### What you will do:
Copy word for word the part of the talk abstract between "Abstract: | When" and "and energy levels.", inclusive.

─── Document excerpt ───

Abstract: | When confined to small dimensions, the interaction between light and matter can be enhanced up to the point where it overcomes all the incoherent, dissipative processes. In this "strong coupling" regime the photons and the material start to behave as a single entity, having its own quantum states and energy levels.
In this talk I will discuss how such cavity-QED effects can be used in order to control material properties and molecular processes. This includes, for example, modifying photochemical reactions [1], enhancing excitonic transport up to ballistic motion close to the light-speed [2-3] and potentially tailoring the mesoscopic properties of crystals, by hybridizing the vibrational modes of the material with electromagnetic THz fields [4-5].

─── Entries supplied ───

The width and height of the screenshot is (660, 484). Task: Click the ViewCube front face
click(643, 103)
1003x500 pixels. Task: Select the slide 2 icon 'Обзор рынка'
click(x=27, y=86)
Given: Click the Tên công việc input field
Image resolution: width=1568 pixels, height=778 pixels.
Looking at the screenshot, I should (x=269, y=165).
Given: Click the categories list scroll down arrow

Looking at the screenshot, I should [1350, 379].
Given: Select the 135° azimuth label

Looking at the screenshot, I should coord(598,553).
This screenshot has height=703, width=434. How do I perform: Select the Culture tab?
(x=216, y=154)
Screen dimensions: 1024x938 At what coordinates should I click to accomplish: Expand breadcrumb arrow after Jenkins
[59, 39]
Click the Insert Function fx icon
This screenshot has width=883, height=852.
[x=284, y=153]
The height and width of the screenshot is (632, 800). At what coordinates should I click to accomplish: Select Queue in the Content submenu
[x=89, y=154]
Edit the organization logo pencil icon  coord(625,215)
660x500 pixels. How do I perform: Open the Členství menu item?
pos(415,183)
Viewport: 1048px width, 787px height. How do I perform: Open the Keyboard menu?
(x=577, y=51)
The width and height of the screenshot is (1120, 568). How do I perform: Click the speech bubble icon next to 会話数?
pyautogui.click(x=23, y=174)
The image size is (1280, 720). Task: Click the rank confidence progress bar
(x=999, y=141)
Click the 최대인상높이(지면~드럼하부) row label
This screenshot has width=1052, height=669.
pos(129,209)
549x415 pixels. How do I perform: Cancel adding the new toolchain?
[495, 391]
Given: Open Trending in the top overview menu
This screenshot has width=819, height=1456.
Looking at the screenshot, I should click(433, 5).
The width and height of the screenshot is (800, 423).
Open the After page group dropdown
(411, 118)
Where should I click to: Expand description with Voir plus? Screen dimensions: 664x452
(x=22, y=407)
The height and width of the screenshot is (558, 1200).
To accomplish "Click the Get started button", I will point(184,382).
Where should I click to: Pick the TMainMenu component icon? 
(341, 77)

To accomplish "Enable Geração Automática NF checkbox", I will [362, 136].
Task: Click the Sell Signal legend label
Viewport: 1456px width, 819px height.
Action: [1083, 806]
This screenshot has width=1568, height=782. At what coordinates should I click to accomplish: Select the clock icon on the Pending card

───

### The solution:
Abstract: | When confined to small dimensions, the interaction between light and matter can be enhanced up to the point where it overcomes all the incoherent, dissipative processes. In this "strong coupling" regime the photons and the material start to behave as a single entity, having its own quantum states and energy levels.